* [Work to do]
[1] Answer these from the passage on cultural differences:
(a) How long ago and where did the writer first experience cultural differences?
(b) How long does a math problem take the writer to solve when surrounded by people from the writer's country?
(c) What can the writer still read when not among people from that country?
[2] Duplicate everything in the passage on cultural differences from "If I am being" down to "all my abilities.".
[3] Go on with the passage on cultural differences, starting right after its last sentence.

Unfortunately, after tasting the cultural differences for the first time five years back in Europe, my brain started to freeze inch by inch. After these many years, it really become frozen and I tried all the possible ways to get it thawed. But, none of them worked.

If I am being rounded up by people from my country, my brain works to it's full capacity- for instance, I will solve a mathamatical problem in a minute or two, otherwise, will take a day or two to get a solution for that- and I experience a kind of mental peace. If I am not in the comapny of people from my country, I am experiencing a kind of randomness in my brain that won't let me sit in a place and concentrate (for instance, reading a a book or chapter is next to impossible during this stage, neverthless, my brain allows me to read my native language books or news articles or anything that comes in my native falvour during the same period). Since I am living alone for the past few years, it almost killed all my abilities.

* [Data extract]
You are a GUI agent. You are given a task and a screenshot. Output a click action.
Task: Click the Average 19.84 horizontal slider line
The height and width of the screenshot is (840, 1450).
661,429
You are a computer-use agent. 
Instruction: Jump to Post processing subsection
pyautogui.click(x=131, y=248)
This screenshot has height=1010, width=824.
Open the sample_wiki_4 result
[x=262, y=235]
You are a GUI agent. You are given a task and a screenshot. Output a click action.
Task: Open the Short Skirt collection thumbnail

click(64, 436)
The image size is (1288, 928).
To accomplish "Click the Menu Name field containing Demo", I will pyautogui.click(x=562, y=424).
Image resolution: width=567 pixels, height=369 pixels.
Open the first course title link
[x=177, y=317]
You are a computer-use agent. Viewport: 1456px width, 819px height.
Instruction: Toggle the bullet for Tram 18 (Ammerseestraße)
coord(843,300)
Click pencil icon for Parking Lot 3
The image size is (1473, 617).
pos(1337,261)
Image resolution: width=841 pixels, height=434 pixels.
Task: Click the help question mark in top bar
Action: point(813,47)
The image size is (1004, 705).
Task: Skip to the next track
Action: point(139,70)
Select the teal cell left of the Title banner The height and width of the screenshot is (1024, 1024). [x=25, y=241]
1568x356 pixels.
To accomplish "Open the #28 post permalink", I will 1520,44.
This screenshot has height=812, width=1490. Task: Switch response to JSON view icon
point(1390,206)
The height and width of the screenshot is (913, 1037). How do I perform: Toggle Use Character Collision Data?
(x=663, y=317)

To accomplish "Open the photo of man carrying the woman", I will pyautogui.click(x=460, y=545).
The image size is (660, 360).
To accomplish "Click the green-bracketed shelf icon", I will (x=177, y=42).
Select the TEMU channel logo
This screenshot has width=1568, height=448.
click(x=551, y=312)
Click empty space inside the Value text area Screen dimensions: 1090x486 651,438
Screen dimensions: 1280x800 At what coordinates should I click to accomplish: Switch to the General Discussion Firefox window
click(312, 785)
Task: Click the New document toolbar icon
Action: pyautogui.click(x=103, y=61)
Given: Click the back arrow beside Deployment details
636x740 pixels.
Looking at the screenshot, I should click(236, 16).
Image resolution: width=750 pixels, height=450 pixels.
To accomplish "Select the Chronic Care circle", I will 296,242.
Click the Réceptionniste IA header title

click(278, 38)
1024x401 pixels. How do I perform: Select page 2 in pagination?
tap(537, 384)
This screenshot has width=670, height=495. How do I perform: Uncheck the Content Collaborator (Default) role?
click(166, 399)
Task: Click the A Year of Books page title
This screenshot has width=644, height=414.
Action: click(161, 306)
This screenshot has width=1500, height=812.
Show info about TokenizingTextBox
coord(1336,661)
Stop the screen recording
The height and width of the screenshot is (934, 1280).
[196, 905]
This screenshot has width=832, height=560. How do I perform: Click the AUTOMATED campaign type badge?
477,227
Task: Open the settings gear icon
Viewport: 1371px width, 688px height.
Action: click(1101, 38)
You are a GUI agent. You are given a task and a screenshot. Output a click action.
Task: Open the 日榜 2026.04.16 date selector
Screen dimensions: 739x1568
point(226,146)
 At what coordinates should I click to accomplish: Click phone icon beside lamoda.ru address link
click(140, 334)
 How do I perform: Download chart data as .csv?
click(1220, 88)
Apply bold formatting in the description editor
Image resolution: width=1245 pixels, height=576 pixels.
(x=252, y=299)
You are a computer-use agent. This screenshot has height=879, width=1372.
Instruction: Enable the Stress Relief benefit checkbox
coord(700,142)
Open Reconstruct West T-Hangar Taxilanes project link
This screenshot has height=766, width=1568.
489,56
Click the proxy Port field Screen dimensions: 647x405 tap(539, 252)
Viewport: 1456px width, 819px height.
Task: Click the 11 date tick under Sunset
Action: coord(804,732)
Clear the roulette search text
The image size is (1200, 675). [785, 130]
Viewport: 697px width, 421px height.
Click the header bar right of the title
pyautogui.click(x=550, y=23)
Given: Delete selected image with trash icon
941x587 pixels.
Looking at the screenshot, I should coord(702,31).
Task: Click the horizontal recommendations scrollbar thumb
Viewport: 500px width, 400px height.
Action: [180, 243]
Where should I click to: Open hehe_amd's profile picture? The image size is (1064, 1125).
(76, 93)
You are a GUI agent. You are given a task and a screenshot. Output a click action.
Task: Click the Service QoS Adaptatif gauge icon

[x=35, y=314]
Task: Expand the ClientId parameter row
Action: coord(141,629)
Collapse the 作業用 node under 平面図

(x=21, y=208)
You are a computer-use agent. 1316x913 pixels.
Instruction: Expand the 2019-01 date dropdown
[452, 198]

* [Answers to each task]
[1]
(a) Five years back, in Europe.
(b) A minute or two.
(c) Native-language books, news articles, or anything else in the writer's native flavor.

[2]
If I am being rounded up by people from my country, my brain works to it's full capacity- for instance, I will solve a mathamatical problem in a minute or two, otherwise, will take a day or two to get a solution for that- and I experience a kind of mental peace. If I am not in the comapny of people from my country, I am experiencing a kind of randomness in my brain that won't let me sit in a place and concentrate (for instance, reading a a book or chapter is next to impossible during this stage, neverthless, my brain allows me to read my native language books or news articles or anything that comes in my native falvour during the same period). Since I am living alone for the past few years, it almost killed all my abilities.

[3]
Most of the times, I over eat and over drink to make my brain tired just to override the randomenss that is on in there. If I happend to talk to someone from my country, I will be back to a state of calmness. But, this state of calmness won't last longer since my lonliness burns it down to ashes. Ten out of ten times, I want to live in a dark room, avoid to meet any one, over eat, over drink and watch movies restlessly. Owing to these reasons, I am unable to concnetrate on my work, not able implement my new ideas in the work, and almost getting to the back benck day by day. This is really surprise to me since I know myself as very very brainy guy who can bale to think out of box and come up with new ideas. Now, nothing is working . Out of seven days in a week, my mood will be off for 5-6 days, only on the remaining one day, it is on. I am not able  to understand why my mood is so fluctutating, and I am not able to understand how to buffer it?

 

Does any one of can suggest me something to cope up with this problem???